Mais, rappelez vous, hiver 55, et plus particulièrement janvier et février 56. Quelle joie pour un gamin de 5 ans d'avoir tous les matins 20 cm de neige fraiche à déblayer pour sortir la voiture. Imaginez les jeudis, et oui, ce n'était pas encore les mercredis, qu'il pouvait passer dans un tel terrain, les bonhommes de neige qu'il pouvait faire.
Evidemment, il faisait un peu froid, mais de bons vêtements bien chauds, la possibilité de rentrer à la maison bien chauffée pour prendre un chocolat chaud, effacaient vite le nez rouge et les doigts engourdis.
Un qui n'était pas mécontent non plus de cette température très hivernale, c'était notre voisin d'en face, le marchand de charbon.
Il avait un camion avec juste une plate-forme sur laquelle étaient entassés les sacs de charbon. Et il traversait toute la bourgade en criant " Chaaaarbooon!!!! Qui veut mon Chaaaaarbooon !!!! ". J'avoue qu'au début, je n'avait pas tellement compris ce qu'il criait et pourquoi il disait " Faire boooooo!!! ", ce qui, visiblement, n'était pas vrai.

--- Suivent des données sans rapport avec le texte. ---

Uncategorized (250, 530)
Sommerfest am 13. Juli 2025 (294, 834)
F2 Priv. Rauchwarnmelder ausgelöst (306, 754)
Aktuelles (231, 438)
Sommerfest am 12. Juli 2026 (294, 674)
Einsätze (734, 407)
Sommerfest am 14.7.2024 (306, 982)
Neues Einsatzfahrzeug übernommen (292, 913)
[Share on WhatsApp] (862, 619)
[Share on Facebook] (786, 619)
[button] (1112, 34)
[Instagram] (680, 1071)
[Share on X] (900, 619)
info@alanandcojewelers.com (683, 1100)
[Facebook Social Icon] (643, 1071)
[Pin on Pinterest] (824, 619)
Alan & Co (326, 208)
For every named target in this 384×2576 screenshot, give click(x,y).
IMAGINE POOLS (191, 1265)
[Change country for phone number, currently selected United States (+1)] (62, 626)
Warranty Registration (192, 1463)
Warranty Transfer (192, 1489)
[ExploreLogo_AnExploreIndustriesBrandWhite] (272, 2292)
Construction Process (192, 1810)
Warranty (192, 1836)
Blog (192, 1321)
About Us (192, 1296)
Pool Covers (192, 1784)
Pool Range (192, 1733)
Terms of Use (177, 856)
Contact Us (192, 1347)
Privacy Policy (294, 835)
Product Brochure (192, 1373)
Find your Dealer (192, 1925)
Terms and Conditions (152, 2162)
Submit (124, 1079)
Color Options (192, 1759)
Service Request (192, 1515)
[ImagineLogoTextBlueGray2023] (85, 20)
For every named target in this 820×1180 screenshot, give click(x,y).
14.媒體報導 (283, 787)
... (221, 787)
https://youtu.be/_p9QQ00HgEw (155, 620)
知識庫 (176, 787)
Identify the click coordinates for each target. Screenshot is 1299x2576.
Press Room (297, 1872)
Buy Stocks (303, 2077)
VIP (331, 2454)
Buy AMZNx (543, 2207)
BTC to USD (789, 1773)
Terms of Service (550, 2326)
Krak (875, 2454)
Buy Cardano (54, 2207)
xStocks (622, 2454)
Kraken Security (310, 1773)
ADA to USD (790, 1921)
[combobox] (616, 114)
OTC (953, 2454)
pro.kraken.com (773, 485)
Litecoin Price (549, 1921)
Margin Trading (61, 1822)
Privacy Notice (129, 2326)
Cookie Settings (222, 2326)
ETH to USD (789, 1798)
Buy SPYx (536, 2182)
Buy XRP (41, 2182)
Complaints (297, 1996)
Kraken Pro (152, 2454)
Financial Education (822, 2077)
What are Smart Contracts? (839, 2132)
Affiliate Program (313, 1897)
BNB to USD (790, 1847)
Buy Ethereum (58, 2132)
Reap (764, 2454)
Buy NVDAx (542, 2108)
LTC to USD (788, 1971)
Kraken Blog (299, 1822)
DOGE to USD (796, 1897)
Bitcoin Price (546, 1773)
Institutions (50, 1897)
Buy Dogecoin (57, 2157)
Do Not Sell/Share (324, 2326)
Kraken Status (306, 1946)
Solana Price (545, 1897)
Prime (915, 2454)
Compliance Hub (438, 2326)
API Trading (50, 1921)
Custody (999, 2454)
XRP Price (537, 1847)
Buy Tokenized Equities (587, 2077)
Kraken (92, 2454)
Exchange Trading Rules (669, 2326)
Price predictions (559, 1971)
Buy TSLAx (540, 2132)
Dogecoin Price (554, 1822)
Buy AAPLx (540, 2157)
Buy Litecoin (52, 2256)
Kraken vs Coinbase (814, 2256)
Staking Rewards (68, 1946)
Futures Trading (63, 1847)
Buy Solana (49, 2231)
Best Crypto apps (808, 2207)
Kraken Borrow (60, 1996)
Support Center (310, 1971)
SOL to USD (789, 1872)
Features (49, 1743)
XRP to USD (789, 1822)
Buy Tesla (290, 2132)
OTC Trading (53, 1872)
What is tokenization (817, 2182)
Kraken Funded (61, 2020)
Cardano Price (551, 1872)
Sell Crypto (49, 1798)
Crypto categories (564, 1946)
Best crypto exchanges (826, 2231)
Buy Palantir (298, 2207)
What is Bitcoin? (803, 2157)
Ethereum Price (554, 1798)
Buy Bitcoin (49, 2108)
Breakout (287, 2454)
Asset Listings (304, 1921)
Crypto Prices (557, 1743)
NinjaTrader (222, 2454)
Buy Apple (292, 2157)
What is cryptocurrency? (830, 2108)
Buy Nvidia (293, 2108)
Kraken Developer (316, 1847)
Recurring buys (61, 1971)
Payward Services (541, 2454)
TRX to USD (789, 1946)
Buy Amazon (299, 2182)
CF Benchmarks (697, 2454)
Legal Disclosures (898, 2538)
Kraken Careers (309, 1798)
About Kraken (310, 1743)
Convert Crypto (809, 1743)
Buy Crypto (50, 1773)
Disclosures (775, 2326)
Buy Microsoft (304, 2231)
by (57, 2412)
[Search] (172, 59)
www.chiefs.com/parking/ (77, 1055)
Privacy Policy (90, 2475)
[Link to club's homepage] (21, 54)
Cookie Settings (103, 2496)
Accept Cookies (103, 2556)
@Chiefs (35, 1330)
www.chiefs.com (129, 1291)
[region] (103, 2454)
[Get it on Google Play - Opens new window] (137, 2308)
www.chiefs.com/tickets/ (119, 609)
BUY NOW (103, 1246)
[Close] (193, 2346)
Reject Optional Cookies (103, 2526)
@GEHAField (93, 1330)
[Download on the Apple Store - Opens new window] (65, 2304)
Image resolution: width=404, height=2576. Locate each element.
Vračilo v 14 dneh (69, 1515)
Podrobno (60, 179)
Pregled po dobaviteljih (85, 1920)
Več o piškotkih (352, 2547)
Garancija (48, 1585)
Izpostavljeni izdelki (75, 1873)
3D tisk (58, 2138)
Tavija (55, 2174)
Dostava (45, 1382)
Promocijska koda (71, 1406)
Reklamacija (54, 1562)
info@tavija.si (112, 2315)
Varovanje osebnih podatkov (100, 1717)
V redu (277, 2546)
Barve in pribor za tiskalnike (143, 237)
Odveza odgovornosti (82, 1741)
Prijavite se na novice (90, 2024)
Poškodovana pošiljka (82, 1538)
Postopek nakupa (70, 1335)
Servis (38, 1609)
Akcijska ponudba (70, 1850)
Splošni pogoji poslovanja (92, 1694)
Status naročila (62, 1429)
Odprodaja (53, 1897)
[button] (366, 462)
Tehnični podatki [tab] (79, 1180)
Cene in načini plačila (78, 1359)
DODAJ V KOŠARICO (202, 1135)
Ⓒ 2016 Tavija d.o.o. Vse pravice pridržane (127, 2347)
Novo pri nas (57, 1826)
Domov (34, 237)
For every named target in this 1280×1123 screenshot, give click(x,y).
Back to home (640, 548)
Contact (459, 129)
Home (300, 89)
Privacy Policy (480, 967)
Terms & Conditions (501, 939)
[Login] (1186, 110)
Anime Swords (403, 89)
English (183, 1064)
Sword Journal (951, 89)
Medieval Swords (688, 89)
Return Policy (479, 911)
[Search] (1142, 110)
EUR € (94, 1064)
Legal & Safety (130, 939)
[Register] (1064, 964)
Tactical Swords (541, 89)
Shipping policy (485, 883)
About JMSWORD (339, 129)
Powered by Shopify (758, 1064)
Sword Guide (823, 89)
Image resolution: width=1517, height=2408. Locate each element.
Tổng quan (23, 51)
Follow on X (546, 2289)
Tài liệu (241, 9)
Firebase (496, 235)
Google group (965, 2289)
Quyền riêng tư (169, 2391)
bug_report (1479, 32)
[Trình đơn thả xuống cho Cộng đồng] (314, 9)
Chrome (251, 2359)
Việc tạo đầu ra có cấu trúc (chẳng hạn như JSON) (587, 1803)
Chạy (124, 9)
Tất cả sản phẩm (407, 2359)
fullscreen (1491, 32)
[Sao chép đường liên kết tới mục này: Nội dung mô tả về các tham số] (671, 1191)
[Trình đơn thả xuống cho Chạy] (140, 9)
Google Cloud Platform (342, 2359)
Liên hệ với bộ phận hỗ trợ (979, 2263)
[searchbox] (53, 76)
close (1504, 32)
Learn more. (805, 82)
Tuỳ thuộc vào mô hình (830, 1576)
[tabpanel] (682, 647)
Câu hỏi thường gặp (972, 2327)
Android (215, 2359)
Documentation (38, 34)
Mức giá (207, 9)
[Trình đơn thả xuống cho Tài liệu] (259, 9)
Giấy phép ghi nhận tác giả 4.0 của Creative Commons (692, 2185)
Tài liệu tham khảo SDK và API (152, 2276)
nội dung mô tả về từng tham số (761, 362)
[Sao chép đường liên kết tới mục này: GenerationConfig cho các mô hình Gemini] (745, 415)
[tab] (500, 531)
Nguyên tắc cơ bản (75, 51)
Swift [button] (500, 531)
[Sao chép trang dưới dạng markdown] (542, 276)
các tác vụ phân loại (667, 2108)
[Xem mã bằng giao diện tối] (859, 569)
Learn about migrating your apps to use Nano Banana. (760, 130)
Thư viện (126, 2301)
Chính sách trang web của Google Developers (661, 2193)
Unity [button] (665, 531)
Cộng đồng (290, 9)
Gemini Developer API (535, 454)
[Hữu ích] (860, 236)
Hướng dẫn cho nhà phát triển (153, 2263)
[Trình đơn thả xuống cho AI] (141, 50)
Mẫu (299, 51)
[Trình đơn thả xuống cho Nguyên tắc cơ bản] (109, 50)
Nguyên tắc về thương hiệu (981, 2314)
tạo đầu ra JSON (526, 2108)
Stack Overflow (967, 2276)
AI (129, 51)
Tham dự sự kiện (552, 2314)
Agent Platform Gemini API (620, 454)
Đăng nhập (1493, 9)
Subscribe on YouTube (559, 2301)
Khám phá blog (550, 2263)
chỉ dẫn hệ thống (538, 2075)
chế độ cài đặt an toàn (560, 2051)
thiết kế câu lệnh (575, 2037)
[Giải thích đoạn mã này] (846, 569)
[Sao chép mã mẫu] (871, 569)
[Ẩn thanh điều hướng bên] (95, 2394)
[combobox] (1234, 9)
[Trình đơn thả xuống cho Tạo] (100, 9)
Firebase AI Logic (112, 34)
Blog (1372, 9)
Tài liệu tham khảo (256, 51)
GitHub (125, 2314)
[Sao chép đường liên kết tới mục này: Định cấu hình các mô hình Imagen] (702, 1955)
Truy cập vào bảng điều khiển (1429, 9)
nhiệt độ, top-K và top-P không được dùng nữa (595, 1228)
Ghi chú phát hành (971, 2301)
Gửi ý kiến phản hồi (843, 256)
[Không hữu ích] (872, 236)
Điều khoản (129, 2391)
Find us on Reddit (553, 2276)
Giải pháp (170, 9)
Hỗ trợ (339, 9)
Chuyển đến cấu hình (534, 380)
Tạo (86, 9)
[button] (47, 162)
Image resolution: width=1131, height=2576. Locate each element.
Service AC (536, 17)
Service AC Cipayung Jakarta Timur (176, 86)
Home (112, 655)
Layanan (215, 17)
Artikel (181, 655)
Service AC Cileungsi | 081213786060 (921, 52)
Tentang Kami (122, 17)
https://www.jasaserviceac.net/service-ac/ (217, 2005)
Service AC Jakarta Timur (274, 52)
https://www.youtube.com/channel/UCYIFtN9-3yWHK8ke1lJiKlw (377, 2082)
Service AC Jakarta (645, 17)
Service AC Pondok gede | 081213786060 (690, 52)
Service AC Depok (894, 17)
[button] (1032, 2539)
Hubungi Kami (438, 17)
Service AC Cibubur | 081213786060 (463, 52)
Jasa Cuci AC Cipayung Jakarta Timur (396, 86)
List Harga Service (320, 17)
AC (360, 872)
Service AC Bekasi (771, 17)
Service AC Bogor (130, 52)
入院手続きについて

Il était toujours habillé d'un pantalon et d'une blouse de draps noirs et portait un des sacs de jute sur la tête et les épaules, chargeant les sacs de charbon sur ses épaules, maintenus de part et d'autres de ses mains puissantes.
Par le choix du charbon on pouvait différencier les statuts des personnes, car il en existe plusieurs qualités, et, évidemment, les meilleures, les plus chauffants, ceux qui font le moins de poussières et peu de cendres, sont les plus chères.
Donc, j'étais heureux, et ne connaissais ni un certain abbé Pierre ni les personnes qu'il défendait.
Mais remarquez que des hivers rigoureux étaient sinon la norme, tout au moins fréquents dans cette région et j'en ai connus quelques uns, en 70-71 par exemple, où la neige tassée et gelée est restée pratiquement pendant 2 mois sur la petite route qui menait à notre maison de campagne, ainsi que dans tous les villages aux alentours.